The founder stated that “we weren’t sure that a new owner would keep our values or that we would keep our team of people around the world”.
Yvon Chouinard has always been an atypical entrepreneur. The philanthropist mountaineer with French-Canadian roots developed and refined his environmental ethics within the company.
His ecological commitment materialized in 2002 with the foundation of 1% for the planet. In the following years he explained:
“The purpose of the initiative is to help fund different environmental organizations, so that collectively they can be more effective in solving the world’s problems.”
Yvon Chouinard
The initiative caused a stir, but it was not the only one implemented by the US entrepreneur. For example, Chouinard’s appeal in 2011 on the eve of Black Friday caused a sensation: the founder encourages his customers not to buy new products but to reuse or repair old ones.
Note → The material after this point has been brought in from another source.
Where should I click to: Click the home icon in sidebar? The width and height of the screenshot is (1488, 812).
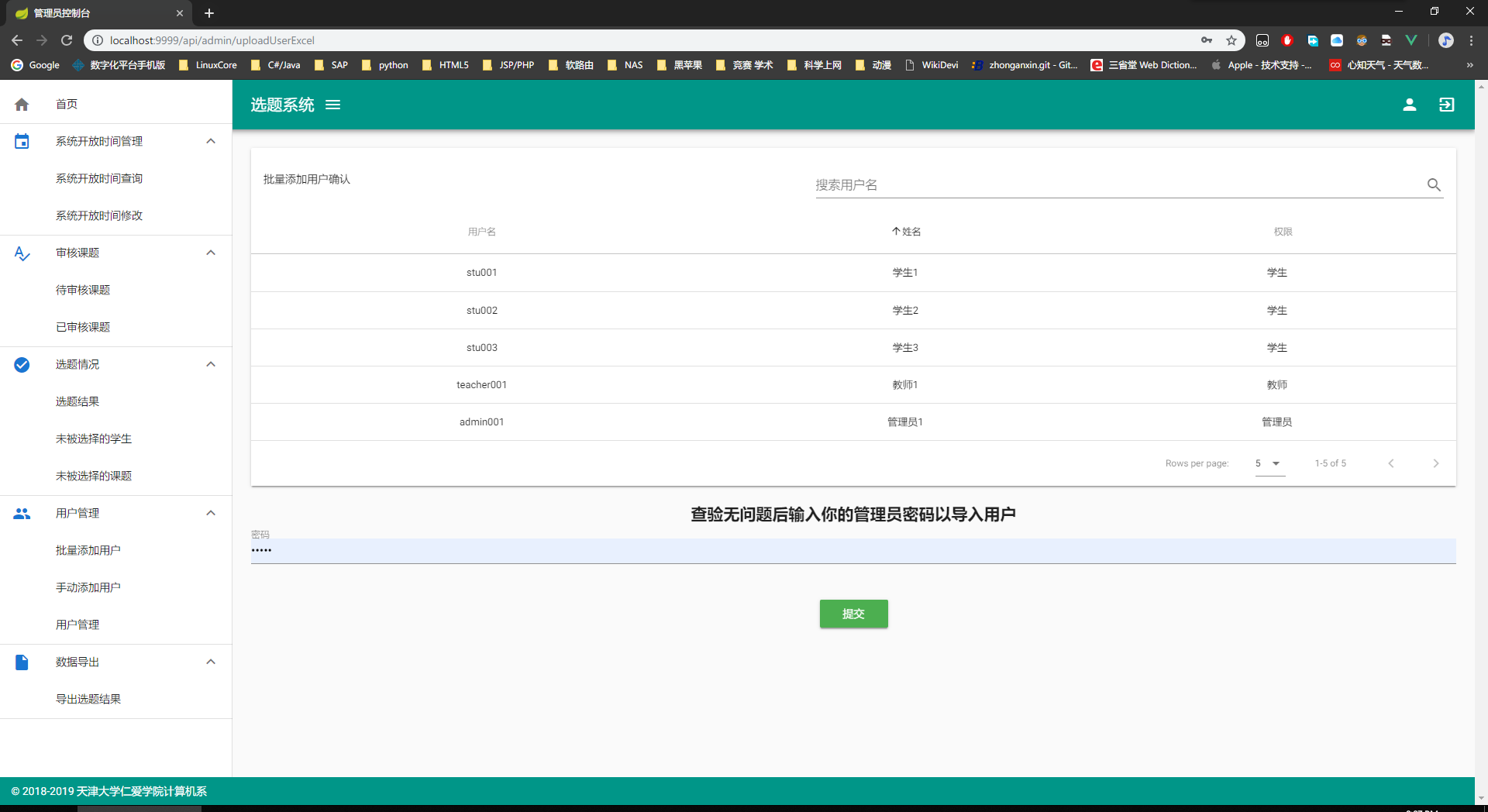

Furthermore, in 2016, Patagonia took this initiative to the next level and pledged to donate 100% of the sales generated during Black Friday to environmental organizations, for a total of 10 million dollars.
If Chouinard taught us one thing, it’s that a company’s growth should never be measured by its balance sheet alone.
The company’s mission has always been to make the best product, without causing unnecessary damage to nature, developing a business to inspire and implement solutions for the environmental crisis.
The decision to have nature as the sole shareholder (official statement to the Washington Post) is yet another sign of Chouinard’s devotion to environmental protection and his irrepressible desire to surf and climb the most impervious mountains of Wyoming.
“We believe this new facility inspires a new way of doing business and putting people and the planet first.”
Ryan Gellert (CEO of Patagonia)
The unusual move comes at a time of growing global crisis. Despite everything, will it be an example for a new business model?